Europa:Weich gefallen

EU-Spitzenbeamter Selmayr gibt Posten auf

Vienna calling: Der bisherige Generalsekretär der EU-Kommission, Martin Selmayr, wird EU-Botschafter in Österreich. Seine Blitzbeförderung in Brüssel im Jahr 2018 löste Empörung aus.

(Foto: Virginia Mayo/dpa)

Der umstrittene EU-Beamte Selmayr war lange die rechte Hand von Kommissionspräsident Juncker. In Brüssel schlug ihm eine Mischung aus Bewunderung und Argwohn entgegen. Jetzt wird der Deutsche Botschafter in Wien.

Von Alexander Mühlauer, Brüssel

Wenn einer geht, gibt es zum Abschied meistens freundliche Worte. In der Kommission der Europäischen Union ist dafür Günther Oettinger zuständig. Das ist keine schlechte Wahl, denn der Schwabe kann seine eigene Meinung nur schwer verstecken. Der in Brüssel für Haushalt und Personal verantwortliche Kommissar liebt es, Klartext zu sprechen - auch wenn er dafür von so manchem Moralapostel an den Pranger gestellt wird. Am Mittwoch musste Oettinger den wohl umstrittensten Mitarbeiter der EU-Kommission verabschieden: Martin Selmayr, 48, Generalsekretär und rechte Hand von Noch-Kommissionspräsident Jean-Claude Juncker. Der Deutsche wird Brüssel verlassen und vom 1. November an als EU-Botschafter in Wien tätig sein.

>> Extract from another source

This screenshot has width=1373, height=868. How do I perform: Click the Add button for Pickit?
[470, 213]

Oettinger sagte also im Pressesaal der Kommission einen Satz, in dem viel Wahres steckt: "Ich glaube, die fünf Jahre Jean-Claude-Juncker-Kommission wären ohne seine Mitwirkung in der Form nicht denkbar." In Brüssel sind viele davon überzeugt, dass Juncker diese fünf Jahre ohne Selmayr überhaupt nicht hätte durchstehen können. Manche glaubten gar, dass der Deutsche der eigentliche Regent der EU-Kommission war. Doch tatsächlich funktionierten die beiden nur zusammen.

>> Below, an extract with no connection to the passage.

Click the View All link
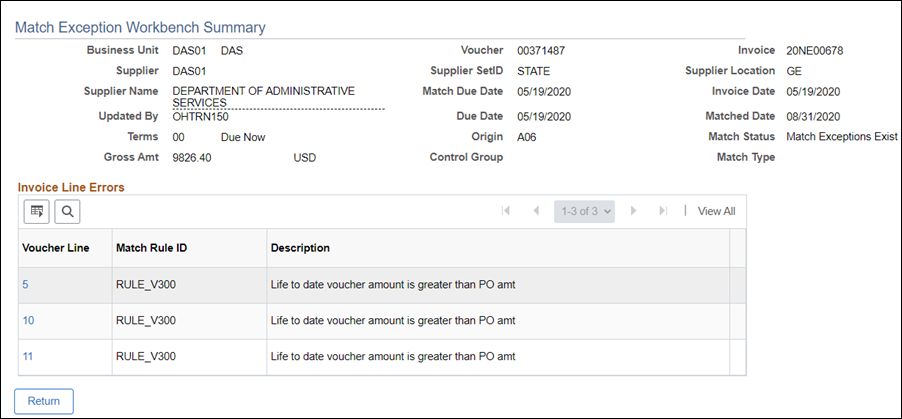The width and height of the screenshot is (902, 419). [716, 211]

Selmayr war Organisator, Exekutor und Stratege; Juncker der Mann mit der Erfahrung, dem Netzwerk und dem politischen Instinkt. Im Tagesgeschäft stützte sich der Luxemburger auf jenes Herrschaftssystem, das sein Adlatus perfektioniert hatte. Es war deshalb durchaus ehrlich, als Juncker im Frühjahr 2018 sagte: "Wenn er (Selmayr) geht, gehe ich auch." Zuvor war der Deutsche binnen Minuten erst zum stellvertretenden Generalsekretär und dann zum Generalsekretär benannt worden. Diese Blitzbeförderung zum mächtigsten Beamten der Behörde löste eine Welle der Empörung aus. Das Europäische Parlament forderte Selmayrs Rücktritt.

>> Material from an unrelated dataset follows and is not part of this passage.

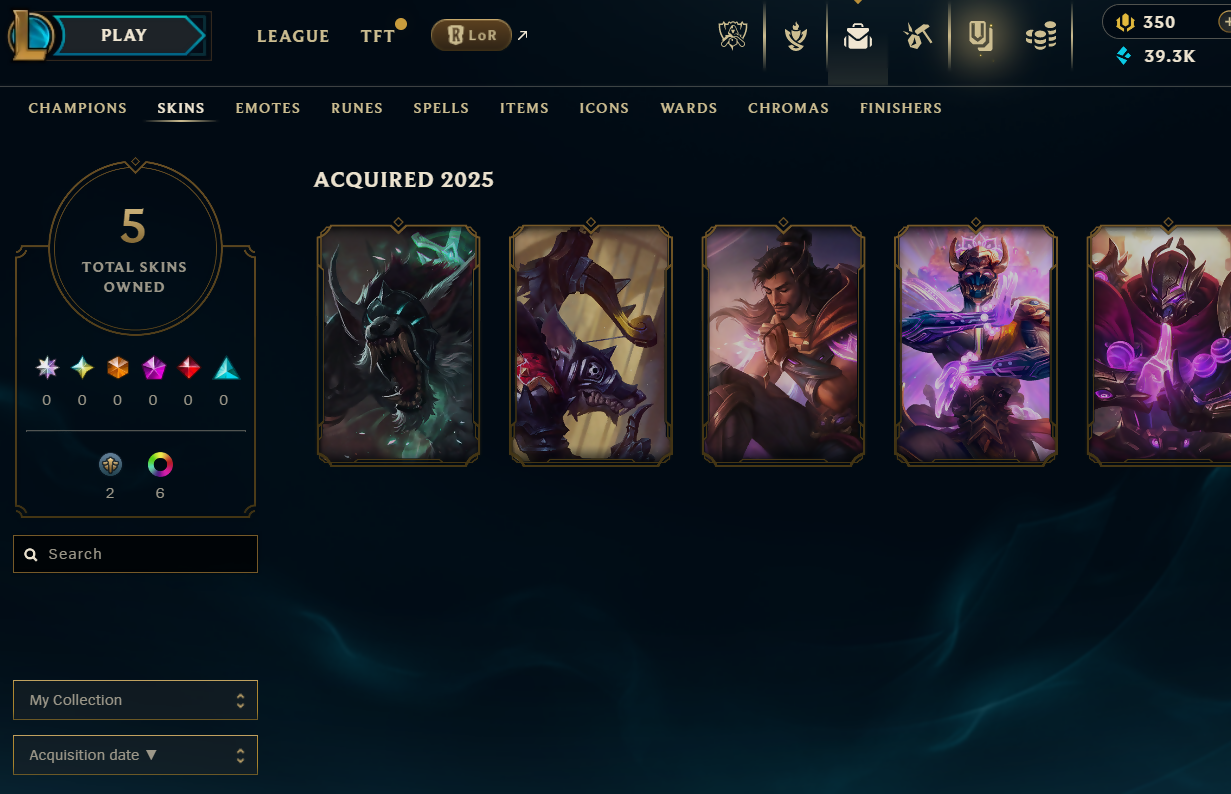Open the Collection backpack icon
The width and height of the screenshot is (1231, 794).
click(858, 37)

Doch der hielt sich. In Brüssel schlug ihm eine Mischung aus Bewunderung und Argwohn entgegen. Er genießt noch immer einen Ruf wie Donnerhall. Selmayr gilt als hochintelligent und außerordentlich reizbar, als sehr kompetent und äußerst machtbewusst. Manche Kommissare klagten, dass er entscheide, wer zu Juncker vorgelassen werde. Andere wiederum beschrieben ihn als überzeugten Europäer, der äußerst effektiv arbeite und alles dafür tue, damit die EU das bleibt, was sie ist: ein einzigartiges Friedensprojekt.

Nachdem Selmayr für Juncker Wahlkampfmanager, Kabinettschef und Generalsekretär war, wird er bis zum 31. Oktober noch als Berater für seinen Chef tätig sein. Wen die designierte Kommissionspräsidentin Ursula von der Leyen als Selmayrs Nachfolger benennt, ist offen. Klar ist nur: Unter einer deutschen Präsidentin kann es kein Deutscher sein. Oettinger nannte Selmayrs Abschied aus Brüssel deshalb "folgerichtig". Und dann sagte er noch: "Die meisten sind ihm dankbar, und die, die nicht dankbar sind, haben zumindest Respekt vor ihm."